Imaging during July might not have been the best with quite a bit of cloud cover almost on a daily basis; let's hope that August will be better! Globulars rule at the moment and there are many to pick from depending on how difficult you would like it. Anyway, here's a mixed selection (all at high elevation) that should keep you from getting bored.
NGC 6744, 'Milky Way Look-alike': though no one, other than the USS Enterprise crew, has ever seen our galaxy from above or below, it is believed that this galaxy best resembles the Milky Way. It's a spiral (naturally!) at a stone's throw 25 million light years, showing off at magnitude 8.
M11 / NGC 6705, Wild Duck Cluster: this is a dense, compact open cluster having an estimated population of 2900 stars making it ideal for wide field imaging. It's relatively young at about 250 million years old and a mere 6,200 light years distant. Why is it called what it is? Well, if you look closely, it's a triangular collection of stars that is suggestive of the V-formation of ducks in flight. Check it out.
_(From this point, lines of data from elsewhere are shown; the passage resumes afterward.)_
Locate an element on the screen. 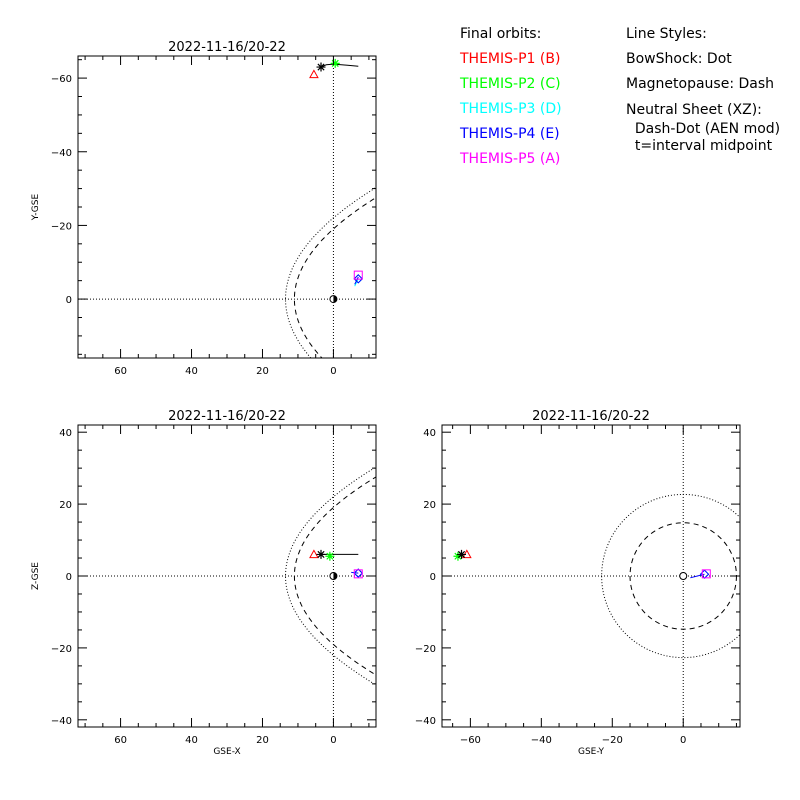 The height and width of the screenshot is (800, 800). y-axis-label: Z-GSE is located at coordinates (36, 576).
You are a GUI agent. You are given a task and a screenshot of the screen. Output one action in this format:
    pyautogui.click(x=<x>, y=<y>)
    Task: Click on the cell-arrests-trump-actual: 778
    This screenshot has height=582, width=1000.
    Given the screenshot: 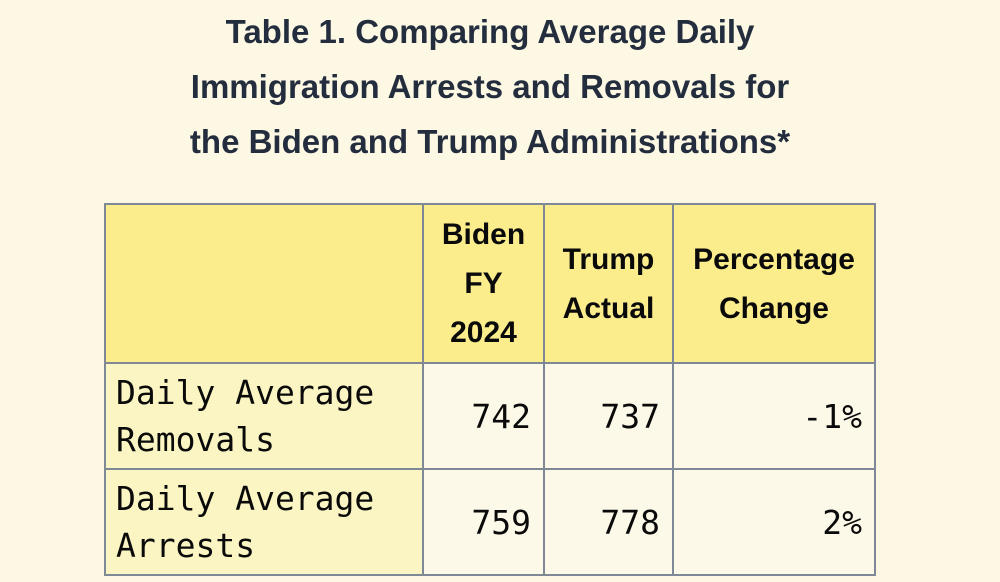 What is the action you would take?
    pyautogui.click(x=608, y=522)
    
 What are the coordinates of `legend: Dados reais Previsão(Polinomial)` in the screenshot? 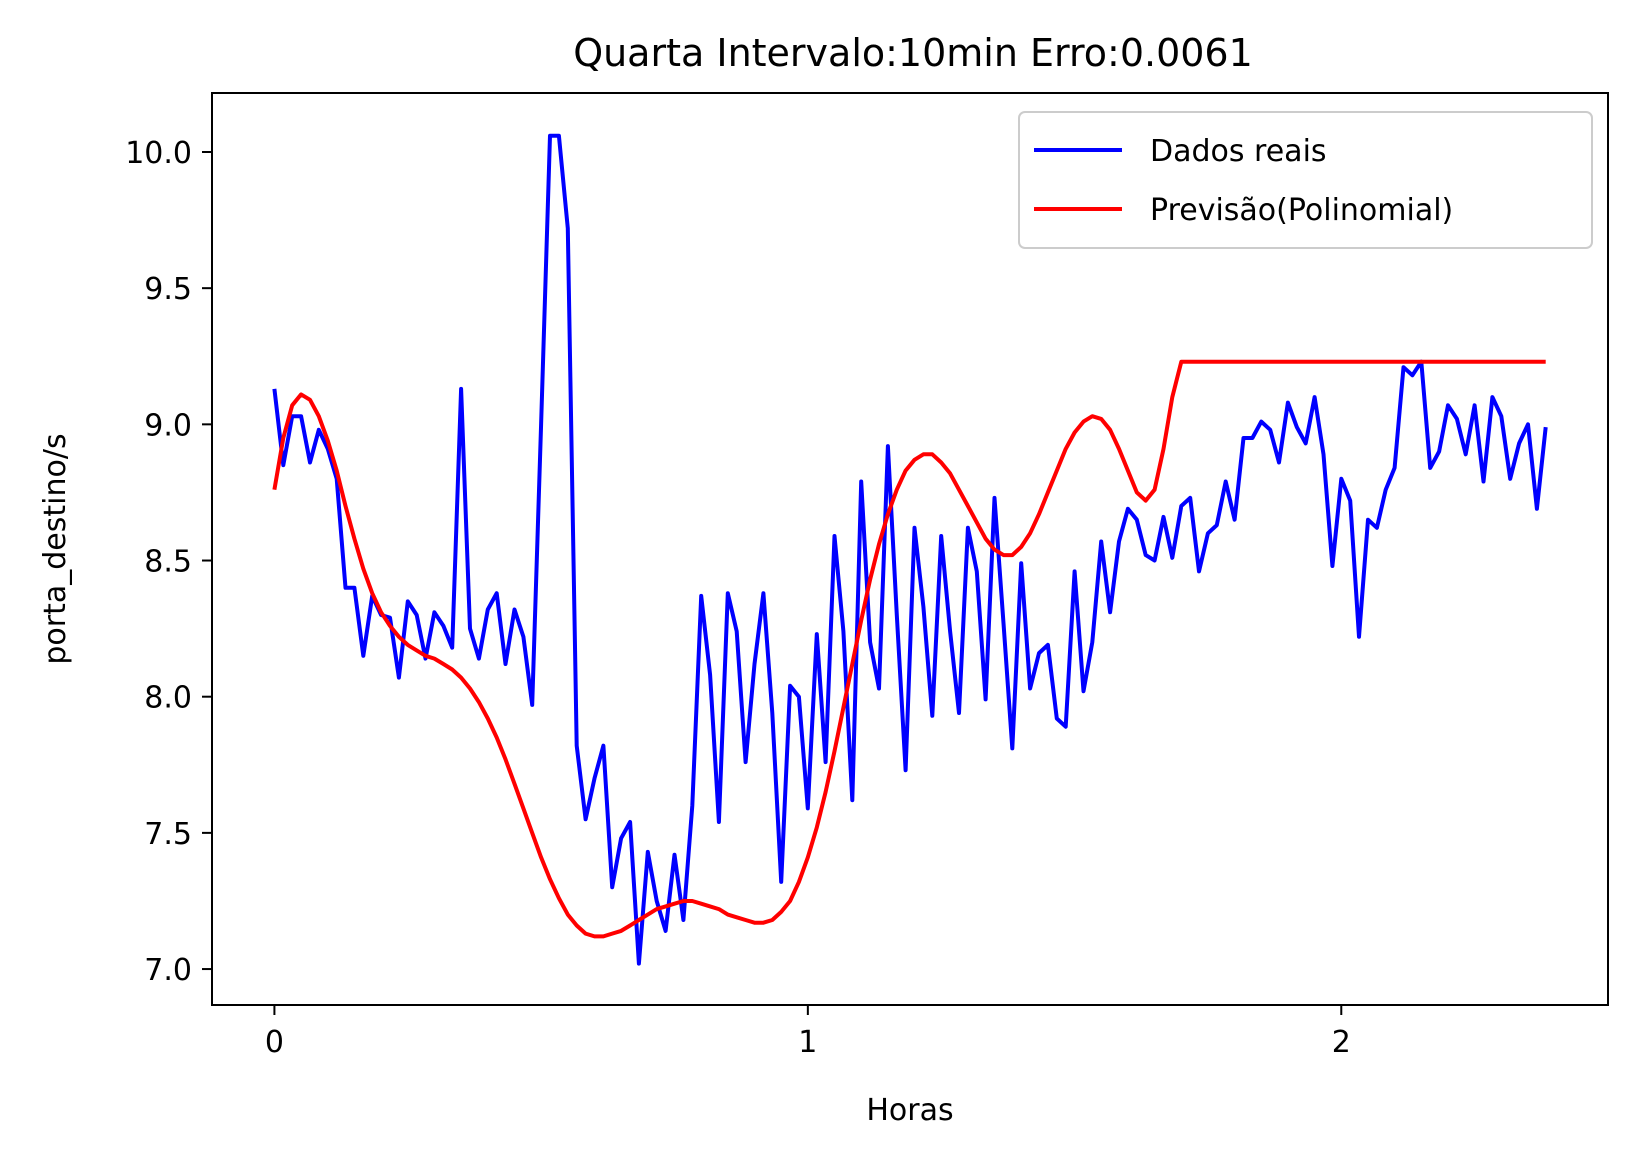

M17 / NGC 6618, Omega Nebula/Checkmark Nebula/Swan Nebula/Lobster Nebula/Horseshoe Nebula: this object, located in Sagittarius, would have to rank as having the most number of common names! It is about 6,000 light years distant and around 15 light years in diameter. The total mass of the nebula is estimated at 800 times that of our Sun. There is an open cluster of 35 hot, young stars in the nebulosity causing the gases of the nebula to shine.
M22 / NGC 6656: is an elliptical Globular Cluster in Sagittarius, near the Galactic Bulge region. It is one of the brightest globulars in the sky.
M4 / NGC 6121: easily seen even with a smallish scope as a fuzzy ball of light. It is one of the easiest globular clusters to find at only a bit over 1° west of Antares, the Heart of the Scorpion, with both objects being visible in a wide field telescope. The stars should resolve well in a 6"+ scope.